--- START Reading passage ---
Ukrainian Conductor Oksana Lyniv Arrives at the Met Opera

Ukrainian Conductor Oksana Lyniv Arrives at the Met Opera


The Ukrainian conductor Oksana Lyniv was preparing for a performance of Puccini’s “Turandot” at the Metropolitan Opera this month when she saw the news: A Russian drone had hit a building in Odesa, not far from the home of her parents-in-law.

She called her family to ensure they were safe. But images of the attack, whose victims included a young mother and children, lingered in her mind. When she conducted that night, she felt the pain of war more acutely, she said, praying to herself when Liù, a selfless servant, dies in the opera’s final act and the chorus turns hushed.

“In that moment, I saw all the suffering of the war,” she said. “How do you explain such sadness? How do you explain who gets to be alive and who has to die?”

Since the invasion, Lyniv, 46, the first Ukrainian conductor to perform at the Met, has used her platform to denounce Russia’s government. She has also set out to promote Ukrainian culture, championing works by Ukrainian composers and touring Europe with the Youth Symphony Orchestra of Ukraine, an ensemble that she founded in 2016.

The war has raised difficult questions for artists and cultural institutions. Russian performers have come under pressure to speak out against President Vladimir V. Putin. Ukrainians have faced questions too, including whether to perform Russian works or appear alongside Russian artists.

Lyniv, who now lives in Düsseldorf, Germany, has sometimes felt caught in the middle. She protested last month when a festival in Vienna announced plans to pair her appearance with a concert led by the conductor Teodor Currentzis, who has come under scrutiny over his connections to Russia. (The festival canceled his appearance.)

She has also faced criticism in Ukraine for continuing to perform Russian music and work with Russian artists, like the soprano Elena Pankratova, who is singing the title role in the Met’s “Turandot,” which Lyniv is conducting through April 19.

Lyniv defended her work, saying, “We can’t be against each other just because of nationalities” and added that it was important that great composers be heard.

“The masterpieces by Tchaikovsky or Stravinsky and Prokofiev — these are not the property of Putin,” she said. “We can’t let politicians misuse the music, the art. Tchaikovsky would be against this war, I am sure of it.”

The choreographer Alexei Ratmansky, who grew up in Kyiv and recently created a ballet about the war, got to know Lyniv after seeing her impassioned posts on social media, where she has written remembrances of young victims and posted photos of bombed-out buildings.

“She has an unshakable inner strength,” he said. “She knows what she’s doing, and she’s very determined. It’s just beautiful to observe such a full artist and character.”

Lyniv, who trained in the opera houses of Ukraine and later at the Bavarian State Opera in Munich with Kirill Petrenko, has earned praise for the sensitivity of her conducting.

She has also emerged as something of a pioneer in a field still heavily dominated by men. In 2021, she led “Der Fliegende Holländer” at the Bayreuth Festival in Germany, becoming the first woman to conduct there in its 145-year history. And in 2022, she took over as music director of the Teatro Comunale in Bologna, Italy, the first woman to serve in that role.

Lyniv has had a warm reception at the Met, whose leaders have been critical of the war and have worked to promote Ukrainian artists and culture. Her portrait now hangs in a gallery alongside a dozen other Ukrainian artists who have performed at the Met, beginning with the mezzo-soprano Ina Bourskaya, who made her debut in 1923 in Bizet’s “Carmen.”
--- END Reading passage ---
--- START Material ---
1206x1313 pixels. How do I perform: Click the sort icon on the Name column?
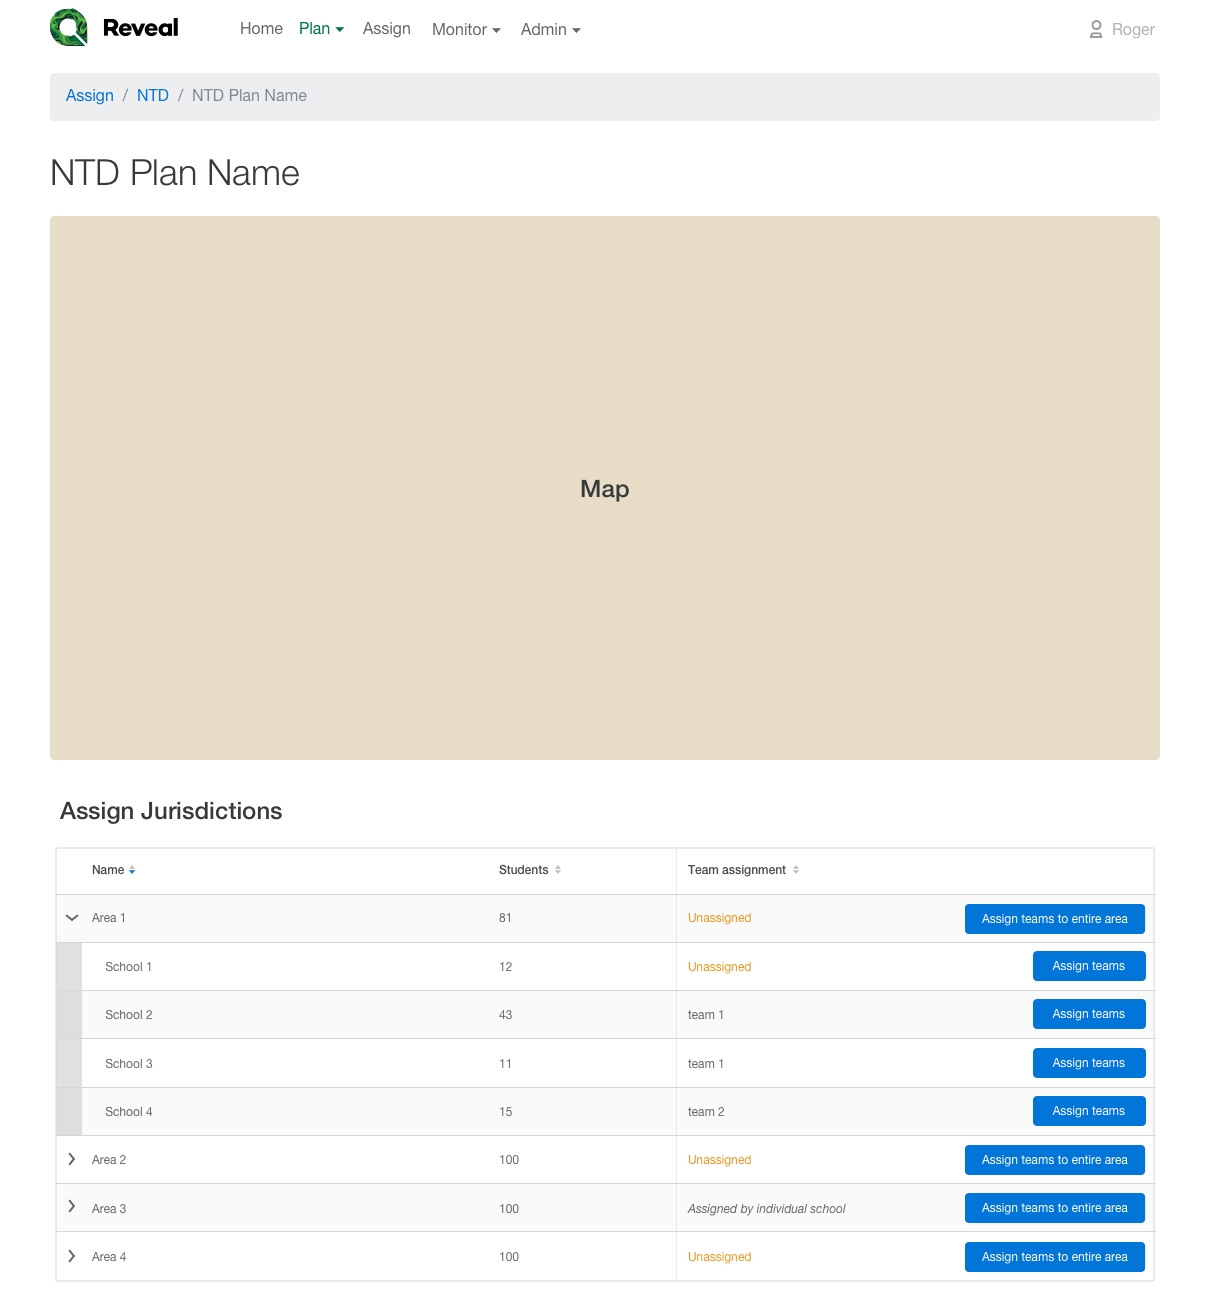[x=132, y=870]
--- END Material ---
Task instructions:
**A)** In the Oksana Lyniv article, revise the part that opens with the words containing "Lyniv defended her" and closes with "composers be heard.", putting "borders" in place of "nationalities".
**B)** Translate this sentence from the Oksana Lyniv article into Spanish: "Lyniv, who now lives in Düsseldorf, Germany, has sometimes felt caught in the middle."
**C)** Please name the opera Lyniv led at the Bayreuth Festival in 2021, according to the Oksana Lyniv article.

Answer set:
**A)**
Lyniv defended her work, saying, “We can’t be against each other just because of borders” and added that it was important that great composers be heard.

**B)** Lyniv, que ahora vive en Düsseldorf, Alemania, a veces se ha sentido atrapada en medio.

**C)** "Der Fliegende Holländer"